February 13, 20179 yr Hello, I had to make an unclean shutdown because unraich was unreachable. I clicked on check parity, and he found like 912 errors, and went to disable the parity drive. So, I went to the store to buy a diskand I launched a data rebuild. Every disk went green status. then, I launched a parity check, and he found 912 errors on drive 6, and went disable. I put a new drive, and start data rebuild. Every disk went green status. then, I launched a parity check, and he found 514 errors on parity drive, and went disable. It's a loop. it happened twice allready, and I've loss data. How to go back to a clean situation? Thanks nas-diagnostics-20170213-1957.zip
February 13, 20179 yr Looks like the typical SAS2LP problem, disks that had the issues are probably fine, try disabling vt-d if you don't need it, check for bios update, use the controller in a different slot if available, if issue persists consider getting a different controller, one LSI based.

SET OF TASKS:
A – In the forum thread on parity errors, what kind of controller does the reply suggest getting if the issue persists?
B – Pick up the forum thread on parity errors after its final sentence and continue it.
The entries after the forum thread on parity errors are separate material.

RECORDS PROVIDED:
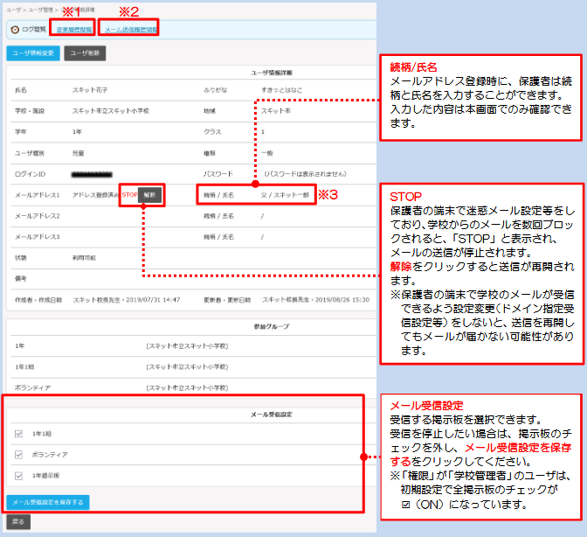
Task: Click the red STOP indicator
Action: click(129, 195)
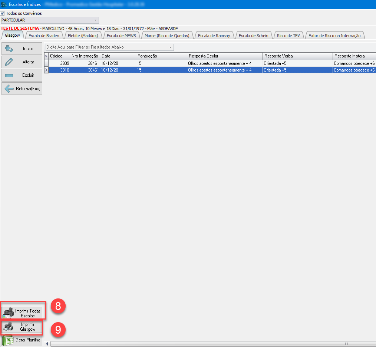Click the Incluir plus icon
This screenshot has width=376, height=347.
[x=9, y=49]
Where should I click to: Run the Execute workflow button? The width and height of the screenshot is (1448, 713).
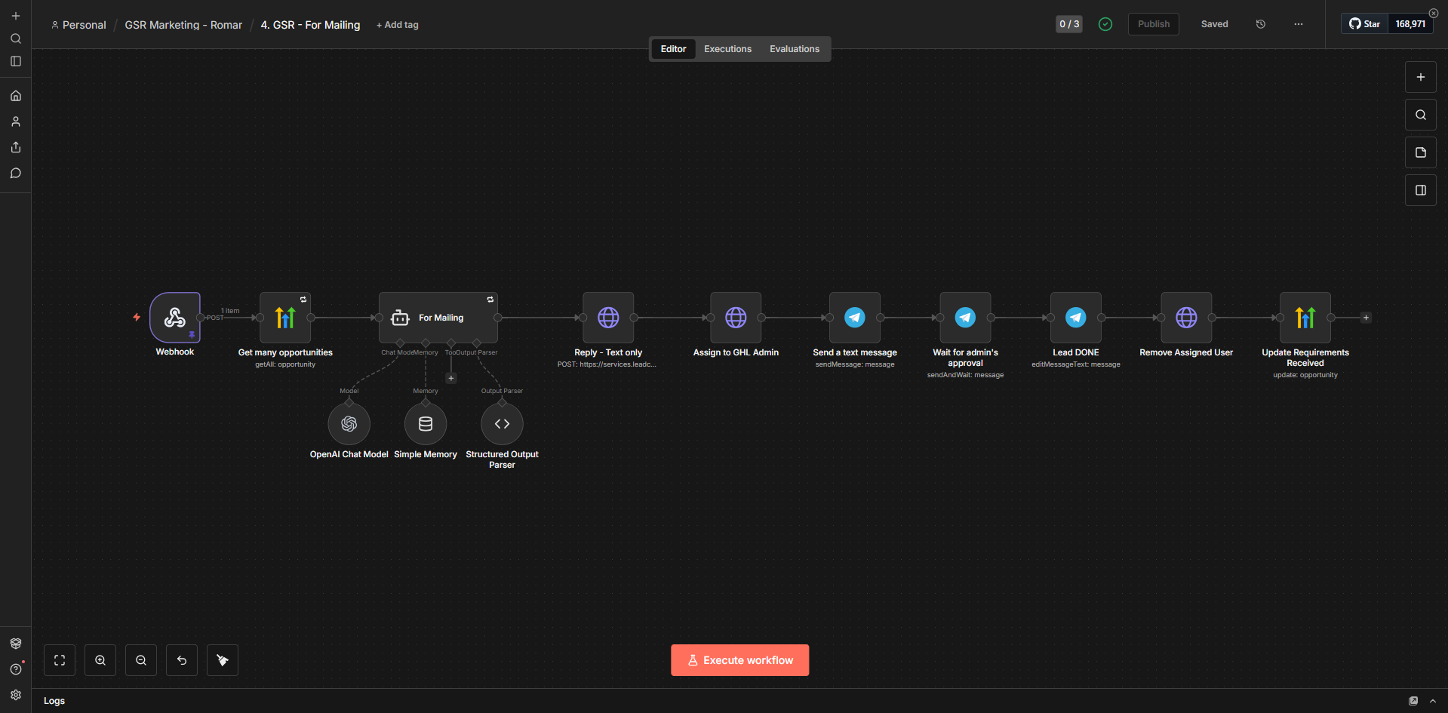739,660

RESPONSES:
A – A different controller, one that is LSI based.

B –
February 13, 20179 yr try disabling vt-d if you don't need it how do you do that? Thanks In your BIOS
February 13, 20179 yr Author try disabling vt-d if you don't need it how do you do that? Thanks In your BIOS I'm sorry, but motherbios bios ? or SAS2LP ? what is VT ? thanks
February 13, 20179 yr try disabling vt-d if you don't need it how do you do that? Thanks In your BIOS I'm sorry, but motherbios bios ? or SAS2LP ? what is VT ? thanks Motherboard BIOS. VT-d is Intel's name for IOMMU. Google is your friend but you don't really need to know, you just need to disable it. Unless you intend to pass hardware to a VM. How VT-d appears in your BIOS depends on your motherboard, which I don't have the manual for.
February 13, 20179 yr Author try disabling vt-d if you don't need it how do you do that? Thanks In your BIOS I'm sorry, but motherbios bios ? or SAS2LP ? what is VT ? thanks Motherboard BIOS. VT-d is Intel's name for IOMMU. Google is your friend but you don't really need to know, you just need to disable it. Unless you intend to pass hardware to a VM. How VT-d appears in your BIOS depends on your motherboard, which I don't have the manual for. Actually, I use VM.. should I buy a LSI based? thanks
February 13, 20179 yr You can use VMs without VT-D, but it is needed for PCI pass-through, but yeah, if you can get an LSI based controller, like the M1015 or H310, get one it will probably save you a lot of aggravation.